There is no solution short of increasing output per worker and, I repeat again,
there cannot be enough of an increase of output per worker in this densely settled
island except by industrialization.
Some communities-like New Zealand-produce a good living through
agriculture. But a heavily settled area cannot produce a good living through
agriculture, because agriculture produces on an average much less per worker than
does manufacturing or some service industries.
There is still another imprecision in the talk of over-population. Almost always,
the case for over-population in Puerto Rico is made in comparison with other
countries. There is no economic logic in this reasoning. It is no more valid, and
may be less valid, to compare densities here and in the United States, than to
compare densities here and in New York State, or Manhattan Island, or the State
of Mississippi or the Mississippi Delta Region. The populations and areas of
countries, and therefore, their population densities, are determined by boundaries
which may have no economic significance. See where this leads us. If inter-regional
comparisons of population densities are permissible, we cannot say that we are poor
because we are crowded, because the number of cases of communities that live well,
although they are crowded, is enormously great. We need only look at large urban
centers all over the world to see that this is so.

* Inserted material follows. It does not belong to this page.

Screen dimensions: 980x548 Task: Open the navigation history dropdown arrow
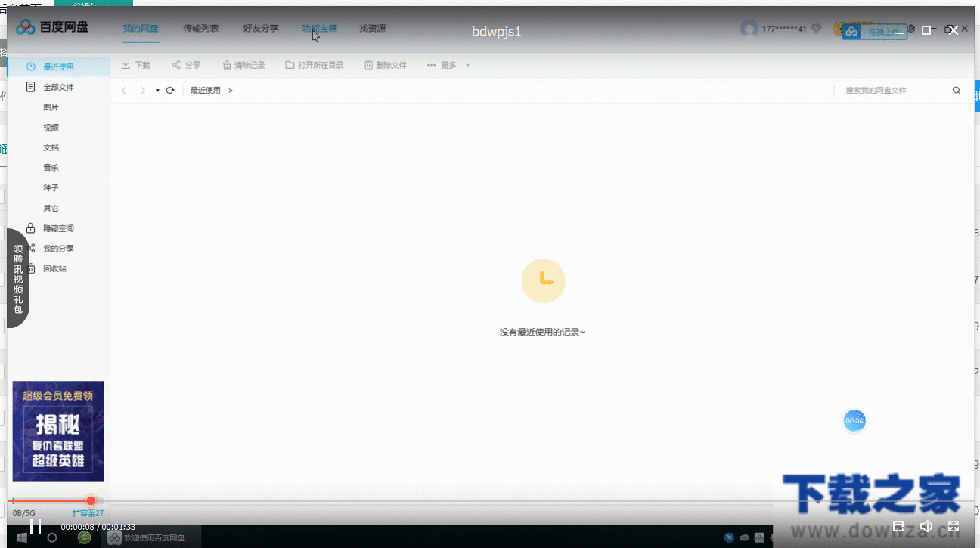coord(157,90)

Permit me to touch on only one other facet of this question before I close.
One of the "thinning-out" solutions which is going on is out-migration from
the island. Last year, the number of net-out-migrants was 53,000, the highest in
the island's history. This January, twice as many net-out-migrated as in January
of 1949, 1950, or 1951. So that this year, the number of out-migrants may outstrip
even 1951's record figure. The more people go North, the stronger the pull is upon
those who remain. Out-migration grows like snowballs running down hill. The
bigger the ball, the faster is the rate of its growth; the faster the rate of growth,
the bigger the ball.
But do we know whether we are losing the best part of our people, speaking
in economic terms. What do I mean by the "best part." This is the part of the
people with the greatest schooling and skill, with the highest intelligence, with the
most initiative, with the most highly developed sense of responsibility, with the
largest capacity to learn.
We ought to know this. Whether we know it or not, the migration policy of
the Government, to the extent that it can have one, ought to be administered in
ways which will keep the "best" in the island. It is a mistake which, fortunately,
has had little effect, but which has great interpretive significance, to publish here
accounts of job openings in the United States in the highly skilled trades, as has
been done. And, if large-scale out-migration is believed to be an important part
of a sound solution to the problem of poverty, it may be desirable to review the
whole policy of enforced standards of employment in the North for organized
out-migrants, or, at least, to administer the policy with great care. For those who
believe in the importance of out-migration, it must be seen that the higher the
standards demanded of American employers, before permitting them to recruit
Puerto Rican workers, the less is the number of workers who will go.
Let me re-capitulate:-
1. Emphasis on over-population contributes to mal-orientation of the people.
To the extent that the people believe that the problem of poverty in
Puerto Rico is solved by reducing the number of people, they lose sight
of the real truth that there can be no solution except by increasing the
volume and value of output.
2. Thinning out may do no good, if the productivity of the lesser number
of people who remain is not increased.
3. Thinning out through out-migration may have the effect of reducing the
average quality of the Puerto Rican people.
4. The total product of no community is derived from the land, thought of
number-of-acres-wise nor quality-wise (resource-wise). In a developing
economy, the land has a declining importance. In the world at large,
over the centuries, the land has had a declining importance. Less and
less of the total income of the world comes from the land. The land is
also less and less important, even in the production of agricultural
5. There is no logic in comparing population densities for whole countries,
rather than regional parts of countries. Whole countries are defined by
political boundaries that have no necessary relevance to the problem:
how does population density affect standards of living.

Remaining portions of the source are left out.